The “local favorites” section on the Netflix website provides insight into the top video rentals in each city. But the growth in subscriptions to this online streaming and by-mail movie service proves an even deeper trend.

If you are considering killing your pay TV in favor of Netflix, Hulu or YouTube, then you are not alone. 

Cable, satellite and digital pay television are losing customers in a big way. Meanwhile, online video streaming companies like Netflix and Hulu are expanding. In the first quarter of the year, Netflix earned more subscribers than any network television providers, including Comcast, DirecTV, DISH Network and Time Warner. According to Business Insider, Netflix jumped ahead to 22.8 million subscribers, beating Comcast for the first time. Netflix also hit a record high on Wall Street with its stock more than doubling in the past year. Around 7 percent of all Americans now subscribe to Netflix. 

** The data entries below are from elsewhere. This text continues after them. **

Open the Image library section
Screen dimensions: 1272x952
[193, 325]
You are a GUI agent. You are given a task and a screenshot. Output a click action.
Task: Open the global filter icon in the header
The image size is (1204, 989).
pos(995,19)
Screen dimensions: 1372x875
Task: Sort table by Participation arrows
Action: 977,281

The population most inclined to cut the cord from traditional television is “Generation Y,” according to a recent study. Research indicates that these 18- to 29-year-olds may be less attached to their pay TV boxes, more enticed by smaller monthly fees and highly attracted to on-demand viewing. The report, titled “Must Choose TV: What Gen Y Thinks About Pay-TV and Cord-Cutting,” suggests that 60 percent of 18- to 29-year-olds are considering cutting the cord to traditional television. 

So what would a world without pay TV look like? For a start, it could be much cheaper. Netflix and Hulu Plus subscriptions cost $7.99 a month for a streaming-only account, compared to around $64.99 for Comcast’s “Digital Starter” service in the East Bay. Even the cheapest packages from DirecTV and Dish Network — at around $30 — can’t compete with the low prices of online video providers. 

But online services will struggle to compete with pay TV’s coverage of live news, sports and events. The quality of the picture, too, is only as good as your Internet allows with online streaming, while cable, satellite and digital TV boast HD channels and “crystal-clear” viewing.

If Internet video watching continues to gain popularity, it could mean the decline of the ultimate American tradition — the television itself. According to Nielsen, the number of homes in the U.S. with TV sets is falling for the first time in 20 years. For now, most people are expanding platforms, rather than replacing one for another. But Nielsen notes that “a small subset of younger, urban consumers are going without paid TV subscriptions.”

“Long-term effects of this are unclear,” concluded the Nielsen press release. This younger subset could turn to television as they get older and acquire more financial means, or it could mean “the beginning of a larger shift to viewing online and on mobile devices.”